Procuradoria – Geral da República pode explicar a omissão deste órgão do Estado em relação
ao controlo da legalidade democrática; é ao Ministério Público – e não a outra entidade do
Estado – que cabe pronunciar-se sobre as práticas ilegais ou infracções criminais que ocorrem,
em geral, na sociedade. E pode fazê-lo com recurso aos procedimentos que acima referimos,
nomeadamente, inquéritos, investigação, protesto, etc.

Há uma prática, que se torna habitual, na política angolana, que são as divisões intra-
partidárias. Se tais práticas representassem dinâmicas internas de aprofundamento
democrático, seria salutar, contudo, não é o que acontece. O que ocorre, são rupturas
internas, que depois redundam em grupos que se apresentam juntos de entidades oficiais e
públicas com a mesma identidade dos Partidos Políticos nos quais se colocam em divergência e
desafio em relação aos os órgãos dirigentes em exercício. Pior, é constatar que o executivo
toma mesmo partido beneficiando grupos desavindos no mesmo partido, dando-se ao luxo de
determinar, em função de conveniências sazonais, que grupo passa a receber os dinheiros
atribuídos aos partidos pelo Estado. Ora, estamos aqui perante um conflito de interesse
público, que, se não for crime, será certamente uma prática ilícita que deve engajar a mais alta
entidade do Estado, encarregue do controlo da legalidade.

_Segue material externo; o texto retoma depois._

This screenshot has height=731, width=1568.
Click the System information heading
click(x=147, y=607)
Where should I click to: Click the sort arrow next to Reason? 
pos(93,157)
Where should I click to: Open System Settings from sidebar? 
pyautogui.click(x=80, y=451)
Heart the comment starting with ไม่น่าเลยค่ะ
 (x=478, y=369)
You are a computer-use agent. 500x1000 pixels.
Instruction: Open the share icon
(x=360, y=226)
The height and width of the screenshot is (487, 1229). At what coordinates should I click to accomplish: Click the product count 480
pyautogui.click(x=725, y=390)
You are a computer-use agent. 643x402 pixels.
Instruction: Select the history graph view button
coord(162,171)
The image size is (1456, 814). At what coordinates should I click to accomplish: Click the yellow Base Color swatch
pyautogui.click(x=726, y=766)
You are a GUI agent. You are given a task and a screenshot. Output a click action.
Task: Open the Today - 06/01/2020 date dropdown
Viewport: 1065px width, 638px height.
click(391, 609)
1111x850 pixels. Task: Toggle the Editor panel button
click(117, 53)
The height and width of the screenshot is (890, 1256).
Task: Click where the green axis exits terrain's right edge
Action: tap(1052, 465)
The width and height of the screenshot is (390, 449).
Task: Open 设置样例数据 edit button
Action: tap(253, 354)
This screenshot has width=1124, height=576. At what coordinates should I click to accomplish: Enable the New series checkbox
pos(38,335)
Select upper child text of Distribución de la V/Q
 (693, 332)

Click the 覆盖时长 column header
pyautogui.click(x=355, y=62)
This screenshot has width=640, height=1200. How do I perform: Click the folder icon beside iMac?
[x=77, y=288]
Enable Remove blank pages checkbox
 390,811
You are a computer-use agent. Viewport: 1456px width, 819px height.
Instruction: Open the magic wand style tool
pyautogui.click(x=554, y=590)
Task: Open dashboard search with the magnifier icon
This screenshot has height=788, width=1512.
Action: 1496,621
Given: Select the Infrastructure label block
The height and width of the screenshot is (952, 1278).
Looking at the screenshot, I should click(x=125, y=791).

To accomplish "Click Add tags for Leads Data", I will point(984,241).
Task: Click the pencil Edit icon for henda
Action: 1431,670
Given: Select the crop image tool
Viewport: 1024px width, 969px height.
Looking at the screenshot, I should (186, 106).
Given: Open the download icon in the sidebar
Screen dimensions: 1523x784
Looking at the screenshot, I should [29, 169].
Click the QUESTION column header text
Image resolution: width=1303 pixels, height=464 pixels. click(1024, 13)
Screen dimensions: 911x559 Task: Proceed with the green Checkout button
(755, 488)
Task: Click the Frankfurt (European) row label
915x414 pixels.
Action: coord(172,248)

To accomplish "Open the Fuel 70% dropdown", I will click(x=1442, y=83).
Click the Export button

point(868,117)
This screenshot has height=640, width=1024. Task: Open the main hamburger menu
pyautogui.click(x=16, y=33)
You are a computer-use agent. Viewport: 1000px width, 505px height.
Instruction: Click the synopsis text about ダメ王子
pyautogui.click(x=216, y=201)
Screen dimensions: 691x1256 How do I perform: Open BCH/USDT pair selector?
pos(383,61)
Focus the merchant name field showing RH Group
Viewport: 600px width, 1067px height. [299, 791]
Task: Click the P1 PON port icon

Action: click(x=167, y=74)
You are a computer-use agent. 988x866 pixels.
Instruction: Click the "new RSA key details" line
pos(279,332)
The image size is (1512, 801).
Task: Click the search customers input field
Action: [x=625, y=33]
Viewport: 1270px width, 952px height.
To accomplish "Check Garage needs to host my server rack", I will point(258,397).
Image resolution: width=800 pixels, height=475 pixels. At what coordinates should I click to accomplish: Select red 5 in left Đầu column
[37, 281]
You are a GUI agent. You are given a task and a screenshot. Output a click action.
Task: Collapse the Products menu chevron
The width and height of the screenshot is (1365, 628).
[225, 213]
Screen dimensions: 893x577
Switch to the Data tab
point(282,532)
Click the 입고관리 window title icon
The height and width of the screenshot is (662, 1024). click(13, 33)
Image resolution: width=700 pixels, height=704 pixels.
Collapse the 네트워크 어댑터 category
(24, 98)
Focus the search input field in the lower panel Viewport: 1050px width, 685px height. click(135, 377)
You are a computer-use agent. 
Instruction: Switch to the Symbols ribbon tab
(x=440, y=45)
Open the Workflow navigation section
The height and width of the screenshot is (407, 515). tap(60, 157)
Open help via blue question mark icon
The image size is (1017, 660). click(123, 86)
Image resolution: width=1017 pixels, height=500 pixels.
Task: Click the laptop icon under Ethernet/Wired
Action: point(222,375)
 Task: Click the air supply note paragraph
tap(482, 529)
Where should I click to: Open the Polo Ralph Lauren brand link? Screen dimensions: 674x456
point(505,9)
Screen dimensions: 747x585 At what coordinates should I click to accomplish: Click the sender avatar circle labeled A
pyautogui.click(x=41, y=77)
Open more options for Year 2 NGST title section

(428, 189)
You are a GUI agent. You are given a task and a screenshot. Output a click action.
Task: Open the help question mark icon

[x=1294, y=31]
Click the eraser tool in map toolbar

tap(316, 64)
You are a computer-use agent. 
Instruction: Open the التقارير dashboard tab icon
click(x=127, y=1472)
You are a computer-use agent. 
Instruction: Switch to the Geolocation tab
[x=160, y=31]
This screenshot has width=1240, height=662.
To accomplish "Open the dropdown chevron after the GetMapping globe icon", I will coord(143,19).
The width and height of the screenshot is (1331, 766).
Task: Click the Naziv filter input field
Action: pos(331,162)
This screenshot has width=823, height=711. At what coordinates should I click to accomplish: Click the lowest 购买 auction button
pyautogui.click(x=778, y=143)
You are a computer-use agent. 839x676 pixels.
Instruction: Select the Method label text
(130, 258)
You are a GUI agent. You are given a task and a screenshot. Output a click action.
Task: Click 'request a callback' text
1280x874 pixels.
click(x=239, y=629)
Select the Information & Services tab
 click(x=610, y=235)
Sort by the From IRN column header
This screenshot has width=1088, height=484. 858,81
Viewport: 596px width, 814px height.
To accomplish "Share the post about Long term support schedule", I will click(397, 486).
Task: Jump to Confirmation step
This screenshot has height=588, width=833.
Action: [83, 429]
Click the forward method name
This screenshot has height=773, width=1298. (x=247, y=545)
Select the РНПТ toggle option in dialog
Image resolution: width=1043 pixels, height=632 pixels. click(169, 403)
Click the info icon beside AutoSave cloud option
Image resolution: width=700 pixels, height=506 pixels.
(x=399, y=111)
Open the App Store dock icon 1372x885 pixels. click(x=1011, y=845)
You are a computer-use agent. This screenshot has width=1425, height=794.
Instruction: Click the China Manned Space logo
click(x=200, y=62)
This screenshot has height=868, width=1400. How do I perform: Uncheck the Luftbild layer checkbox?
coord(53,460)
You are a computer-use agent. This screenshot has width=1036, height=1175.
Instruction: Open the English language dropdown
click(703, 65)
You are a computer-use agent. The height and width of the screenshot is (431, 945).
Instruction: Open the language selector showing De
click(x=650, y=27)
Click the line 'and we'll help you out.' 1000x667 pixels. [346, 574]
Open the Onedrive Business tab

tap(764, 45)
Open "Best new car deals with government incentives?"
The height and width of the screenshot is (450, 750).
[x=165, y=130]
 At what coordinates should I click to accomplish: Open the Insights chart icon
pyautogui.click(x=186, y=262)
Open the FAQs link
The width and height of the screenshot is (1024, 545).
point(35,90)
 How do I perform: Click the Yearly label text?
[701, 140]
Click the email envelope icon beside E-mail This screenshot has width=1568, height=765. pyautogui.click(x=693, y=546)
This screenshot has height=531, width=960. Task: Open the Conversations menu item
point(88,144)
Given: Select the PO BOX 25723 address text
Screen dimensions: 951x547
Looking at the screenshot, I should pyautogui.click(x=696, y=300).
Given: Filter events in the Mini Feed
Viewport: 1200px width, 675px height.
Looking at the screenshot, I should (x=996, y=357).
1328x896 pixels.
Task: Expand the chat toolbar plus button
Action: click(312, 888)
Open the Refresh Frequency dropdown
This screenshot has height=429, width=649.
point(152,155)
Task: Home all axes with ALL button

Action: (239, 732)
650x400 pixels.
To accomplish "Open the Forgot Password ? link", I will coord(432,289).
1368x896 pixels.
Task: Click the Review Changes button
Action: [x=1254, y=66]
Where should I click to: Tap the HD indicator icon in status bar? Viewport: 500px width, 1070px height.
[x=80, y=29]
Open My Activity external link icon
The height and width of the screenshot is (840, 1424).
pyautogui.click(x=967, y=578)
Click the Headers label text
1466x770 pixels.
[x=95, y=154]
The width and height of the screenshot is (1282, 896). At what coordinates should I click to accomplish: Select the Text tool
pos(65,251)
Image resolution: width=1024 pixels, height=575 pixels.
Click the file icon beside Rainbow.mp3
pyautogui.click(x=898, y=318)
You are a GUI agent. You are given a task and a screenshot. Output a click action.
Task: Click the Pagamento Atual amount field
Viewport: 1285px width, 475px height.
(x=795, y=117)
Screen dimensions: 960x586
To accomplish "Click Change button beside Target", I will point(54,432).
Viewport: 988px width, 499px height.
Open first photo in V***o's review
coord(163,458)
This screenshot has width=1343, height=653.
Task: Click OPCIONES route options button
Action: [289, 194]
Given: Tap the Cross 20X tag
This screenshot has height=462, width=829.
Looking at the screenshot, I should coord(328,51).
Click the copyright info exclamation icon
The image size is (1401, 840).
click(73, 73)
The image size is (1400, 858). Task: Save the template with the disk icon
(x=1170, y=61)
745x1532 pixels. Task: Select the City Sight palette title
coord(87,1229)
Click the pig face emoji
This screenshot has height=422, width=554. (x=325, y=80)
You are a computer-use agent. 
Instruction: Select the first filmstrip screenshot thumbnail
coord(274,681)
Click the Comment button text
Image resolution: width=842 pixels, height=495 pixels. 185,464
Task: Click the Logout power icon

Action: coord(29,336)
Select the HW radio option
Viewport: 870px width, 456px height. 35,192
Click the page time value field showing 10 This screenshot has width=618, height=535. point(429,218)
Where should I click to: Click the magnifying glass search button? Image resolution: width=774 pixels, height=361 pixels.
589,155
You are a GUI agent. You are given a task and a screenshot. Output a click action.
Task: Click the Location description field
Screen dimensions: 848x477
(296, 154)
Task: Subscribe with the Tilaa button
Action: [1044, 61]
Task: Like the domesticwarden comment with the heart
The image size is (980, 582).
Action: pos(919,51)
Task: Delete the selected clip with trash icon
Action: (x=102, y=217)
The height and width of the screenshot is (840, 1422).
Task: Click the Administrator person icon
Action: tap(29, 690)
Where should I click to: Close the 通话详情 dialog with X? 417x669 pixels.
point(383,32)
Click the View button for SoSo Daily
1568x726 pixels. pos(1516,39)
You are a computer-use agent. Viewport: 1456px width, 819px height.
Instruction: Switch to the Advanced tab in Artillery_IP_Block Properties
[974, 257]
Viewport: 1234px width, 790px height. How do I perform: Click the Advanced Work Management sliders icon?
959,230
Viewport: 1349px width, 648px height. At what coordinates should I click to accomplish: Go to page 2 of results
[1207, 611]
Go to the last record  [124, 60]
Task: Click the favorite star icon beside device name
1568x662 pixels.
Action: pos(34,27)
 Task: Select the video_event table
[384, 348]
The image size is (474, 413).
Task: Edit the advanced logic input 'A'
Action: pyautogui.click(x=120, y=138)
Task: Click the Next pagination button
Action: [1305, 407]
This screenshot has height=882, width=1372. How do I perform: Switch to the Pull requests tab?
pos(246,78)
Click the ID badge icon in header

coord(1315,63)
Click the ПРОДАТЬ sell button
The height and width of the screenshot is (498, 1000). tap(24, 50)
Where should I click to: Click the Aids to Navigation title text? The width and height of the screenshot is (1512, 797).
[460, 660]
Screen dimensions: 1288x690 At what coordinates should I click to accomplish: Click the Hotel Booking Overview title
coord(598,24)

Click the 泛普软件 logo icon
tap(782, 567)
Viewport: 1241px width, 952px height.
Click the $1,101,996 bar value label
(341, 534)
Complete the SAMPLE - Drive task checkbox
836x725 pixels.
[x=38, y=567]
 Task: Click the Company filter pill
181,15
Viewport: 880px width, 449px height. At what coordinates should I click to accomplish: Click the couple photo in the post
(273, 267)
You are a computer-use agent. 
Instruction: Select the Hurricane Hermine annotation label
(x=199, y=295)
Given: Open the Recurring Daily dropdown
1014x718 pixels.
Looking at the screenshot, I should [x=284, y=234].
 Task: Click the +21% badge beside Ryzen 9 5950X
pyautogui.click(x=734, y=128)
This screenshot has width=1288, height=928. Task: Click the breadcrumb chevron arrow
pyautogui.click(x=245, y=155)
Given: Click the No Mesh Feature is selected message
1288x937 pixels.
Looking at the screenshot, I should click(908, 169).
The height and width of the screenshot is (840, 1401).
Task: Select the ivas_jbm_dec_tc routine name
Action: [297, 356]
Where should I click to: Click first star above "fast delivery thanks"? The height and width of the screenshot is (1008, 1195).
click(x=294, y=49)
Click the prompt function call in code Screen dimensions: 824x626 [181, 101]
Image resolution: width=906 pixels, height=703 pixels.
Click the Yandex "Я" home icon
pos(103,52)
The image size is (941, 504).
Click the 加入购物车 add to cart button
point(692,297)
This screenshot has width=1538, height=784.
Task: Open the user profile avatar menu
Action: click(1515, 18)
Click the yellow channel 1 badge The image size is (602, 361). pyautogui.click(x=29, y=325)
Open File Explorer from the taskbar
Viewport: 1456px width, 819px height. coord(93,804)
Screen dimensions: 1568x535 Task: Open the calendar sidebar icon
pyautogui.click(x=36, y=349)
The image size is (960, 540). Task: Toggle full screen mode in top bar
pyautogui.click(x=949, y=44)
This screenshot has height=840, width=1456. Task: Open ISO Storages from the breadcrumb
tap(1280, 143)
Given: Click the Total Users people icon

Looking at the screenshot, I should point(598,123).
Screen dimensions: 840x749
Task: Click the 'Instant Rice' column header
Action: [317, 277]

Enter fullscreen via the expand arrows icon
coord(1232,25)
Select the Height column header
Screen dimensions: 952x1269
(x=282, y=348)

Merece, igualmente, aqui, a nossa chamada de atenção o facto de dois juízes do Tribunal
Supremo acumularem o exercício da função jurisdicional nesse órgão de soberania e
simultaneamente ocuparem funções públicas no Conselho Nacional Eleitoral (CNE), em
flagrante violação da norma constitucional – o artigo 131.º - que consagra a incompatibilidade
de funções jurisdicionais com outras funções públicas, excepto a de docência e investigação
científica. Também neste caso, mais uma vez se confirma a prática intolerável num Estado de
Direito, que se vai tornando regra: o silêncio da Procuradoria-Geral da República. Esta tem
competência, por iniciativa própria, de emitir um parecer e de o publicitar tendo em vista a
defesa da legalidade democrática.

Outro caso recente de manifesta violação da Lei, dos procedimentos administrativos e dos
direitos dos cidadãos são as demolições que têm sido levadas a cabo pelas administrações
municipais da Província de Luanda. Sem qualquer respeito pelos procedimentos
administrativos e sem qualquer fundamentação legal, muitas famílias têm sido vilipendiadas e
humilhadas pela administração – municipal do Estado, sendo-lhes retirada o direito à
habitação e à terra em que construíram as suas vidas, sem que sejam realojadas e tratadas
com o mínimo de dignidade. Mais: as demolições são normalmente efectuadas com forças
policiais ou militarizadas e com recurso à violência. Ora, a Procuradoria-Geral da República,
como acima referimos, tem a função de zelar pelo respeito da legalidade. Mas infelizmente,
apesar dos vários apelos que várias organizações têm dirigido a este órgão do Estado, este tem
respondido com uma monumental omissão.